The induction phase has been realized both by intradermal route on day 1 (didecanoyl peroxide 0.5 % in corn oil) and by cutaneous route on day 8 (concentration = 5%). 30 guinea pigs were allocated to 2 groups of guinea pigs: 5 males and 5 females for control group and 10 males and 10 females for treated group. The first challenge phase was realized on day 22 by cutaneous application of didecanoyl peroxide 0.5 %; the cutaneous reactions were scored 24 and 48 hours after the challenge phase. As equivocal cutaneous reactions were noted after the first challenge, a second challenge application was performed on day 36. The test item was applied at the concentration of 0.1% (w/w) in acetone to the left flanck and at the concentration of 0.05% (w/w) in acetone to the right flanck of animals of both groups, under the same experimental conditions as for the first challenge.
No systemic clinical signs and no deaths were noted during the study.
After the first challenge application, a discrete erythema, together with dryness of the skin in one animal at the 48-hour reading, was observed in 3/10 animals of the controle group at the 24 and 48-hour reading.
In the treated group, a discrete or moderate erythema was noted in 11/20 animals at the 24-hour reading and persisted in seven of them at the 48-hour reading. Dryness of the skin was also recorded in 5/20 animals at the 48-hour reading.
After the second challenge application, no relevant cutaneous reactions were recorded.
As the cutaneous reactions observed in the animals of the treated group were of similar incidence and severity when compared to those recorded in the animals of the control group, they were not attributed to delayed contact hypersensitivity.

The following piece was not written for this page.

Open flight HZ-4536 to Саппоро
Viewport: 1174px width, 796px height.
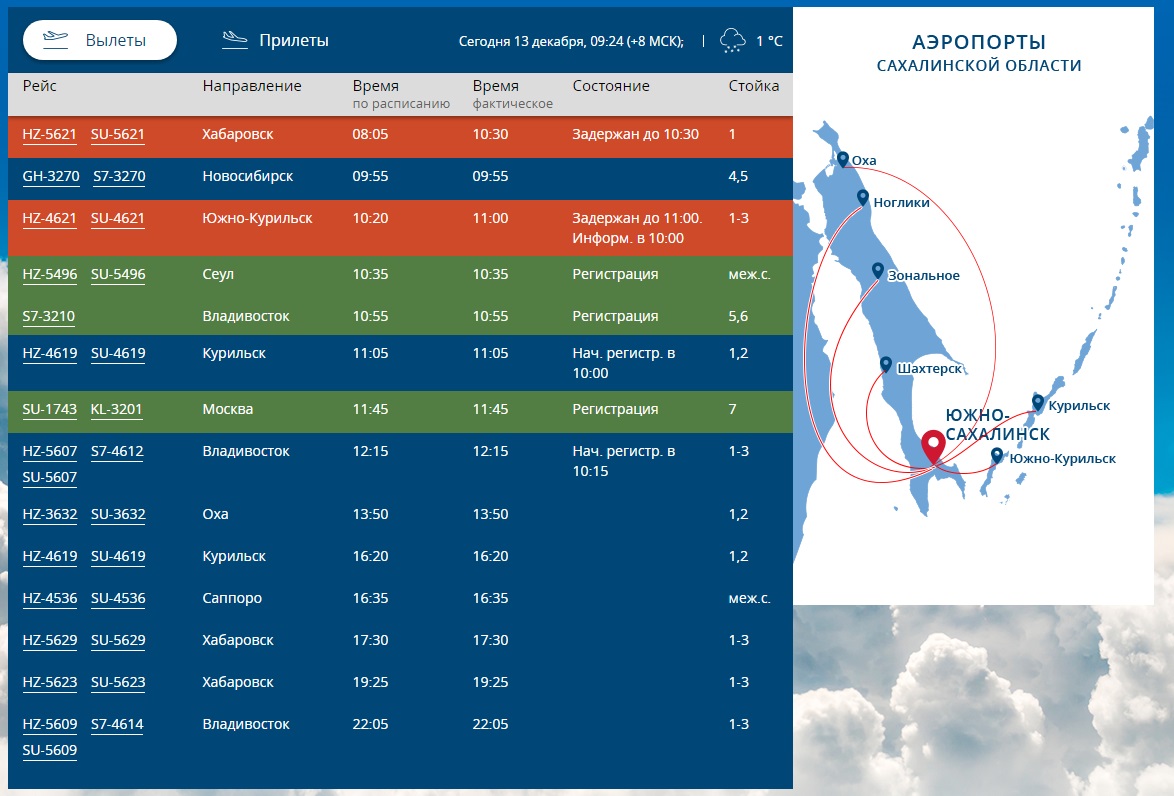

In conclusion, under these experimental conditions, didecanoyl peroxide was considered as non-sensitizing in the Guinea Pigs Maximalisation Test.
Reference
Endpoint conclusion
- Endpoint conclusion:
- no adverse effect observed (not sensitising)
Respiratory sensitisation
Endpoint conclusion
- Endpoint conclusion:
- no study available
Justification for classification or non-classification
According to EU Regulation (EC) N0. 1272/2008 (CLP), the substance is not classified for skin sensitisation.
Information on Registered Substances comes from registration dossiers which have been assigned a registration number. The assignment of a registration number does however not guarantee that the information in the dossier is correct or that the dossier is compliant with Regulation (EC) No 1907/2006 (the REACH Regulation). This information has not been reviewed or verified by the Agency or any other authority. The content is subject to change without prior notice.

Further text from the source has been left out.